*Consigne 1*: D'après le texte sur l'Europe de la défense, quels sont les trois objectifs poursuivis par la présidence française de l'Union ?
*Consigne 2*: Poursuivez le texte sur l'Europe de la défense au-delà de sa dernière phrase.

Nous pouvons être fiers du chemin parcouru en deux ans. Nous avons dessiné l’architecture institutionnelle de l’Europe de la défense. Nous nous sommes dotés, le 1er mars dernier, des premières structures devant permettre à l’Union européenne de définir les choix politiques et la direction stratégique nécessaires à la conduite des opérations dites de Petersberg. De nouveaux organes, précurseurs des organes définitifs, ont été constitués : un comité politique et de sécurité intérimaire, un organe militaire intérimaire composé des représentants des chefs d’état-major des Quinze et un groupe d’experts formant le noyau du futur état-major de l’Union. La mise en place simultanée d’organes politiques et militaires était nécessaire afin d’établir rapidement la cohérence d’ensemble du dispositif. C’est aujourd’hui chose faite. Ces structures, qui fournissent un travail de qualité, préfigurent les instances permanentes de l’Europe de la défense. C’est en leur sein que se forge progressivement une culture de défense commune.
L’action de la présidence française de l’Union s’inscrit résolument dans la continuité de cette démarche. Elle poursuit trois objectifs : pérenniser cette architecture institutionnelle, concrétiser les engagements pris en matière de capacités militaires, développer les outils d’une gestion civile des crises.
Ces nouveaux organes de défense doivent s’intégrer de façon pérenne dans les structures de l’Union. Cette dernière doit en effet pouvoir gérer, grâce à une gamme complète d’options diplomatiques, économiques et militaires, des crises qui mettraient en jeu les intérêts ou la sécurité de l’Europe. C’est une spécificité des pays de l’Union européenne que de disposer ainsi d’une grande diversité d’instruments complémentaires pour la gestion des crises. Il nous faut en tirer le meilleur parti. L’objectif de la France est d’instaurer ces organes permanents dès le sommet européen de Nice, les 7 et 8 décembre prochains, afin qu’ils soient pleinement opérationnels au plus tard à l’été 2001. Le COPS, chargé d’assurer le contrôle politique et la direction stratégique, s’appuiera sur l’expertise et les avis du Comité militaire. Au sein de ces deux organes, les représentants des États exploiteront les travaux de l’état-major de l’Union européenne. Cet état-major devra disposer de véritables compétences de veille, d’évaluation de situation et de planification stratégique.

*Données fournies*:

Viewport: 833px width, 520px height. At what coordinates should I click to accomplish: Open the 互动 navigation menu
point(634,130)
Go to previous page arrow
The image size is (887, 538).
...
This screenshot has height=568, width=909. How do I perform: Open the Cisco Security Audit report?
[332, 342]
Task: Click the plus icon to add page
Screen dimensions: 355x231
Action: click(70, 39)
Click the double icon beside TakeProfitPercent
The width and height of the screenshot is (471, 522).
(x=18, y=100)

*Réponse attendue 1*: Pérenniser l'architecture institutionnelle, concrétiser les engagements pris en matière de capacités militaires et développer les outils d'une gestion civile des crises.

*Réponse attendue 2*:
Deuxième objectif, il nous faut concrétiser la constitution de capacités militaires autonomes. À Helsinki, afin de pouvoir assurer l’ensemble des missions de Petersberg de maintien et de rétablissement de la paix, les Quinze se sont donné pour objectif d’être en mesure de déployer dès 2003, en 60 jours et pendant au moins un an, une force de réaction rapide de l’importance d’un corps d’armée – c’est-à-dire de 50 à 60 000 hommes pour sa composante terrestre – à partir de moyens provenant des pays de l’Union. Cette force devra être dotée de moyens propres de renseignement, de commandement, de contrôle et de logistique. Elle devra aussi compter des capacités de combat aériennes et navales, en cohérence avec le niveau des forces terrestres. Dans ce but, la conférence d’engagement des capacités qui se tiendra à Bruxelles à la fin du mois de novembre sera un rendez-vous essentiel. Les États-membres s’engageront alors précisément sur la nature et le volume de leurs contributions militaires. Soucieuse du mandat confié à Feira, consciente de sa responsabilité pendant sa présidence dans le suivi du processus, la France mobilise tous ses efforts pour parvenir à traduire notre objectif politique commun en une évaluation précise des besoins et en une participation de chacun à l’effort collectif.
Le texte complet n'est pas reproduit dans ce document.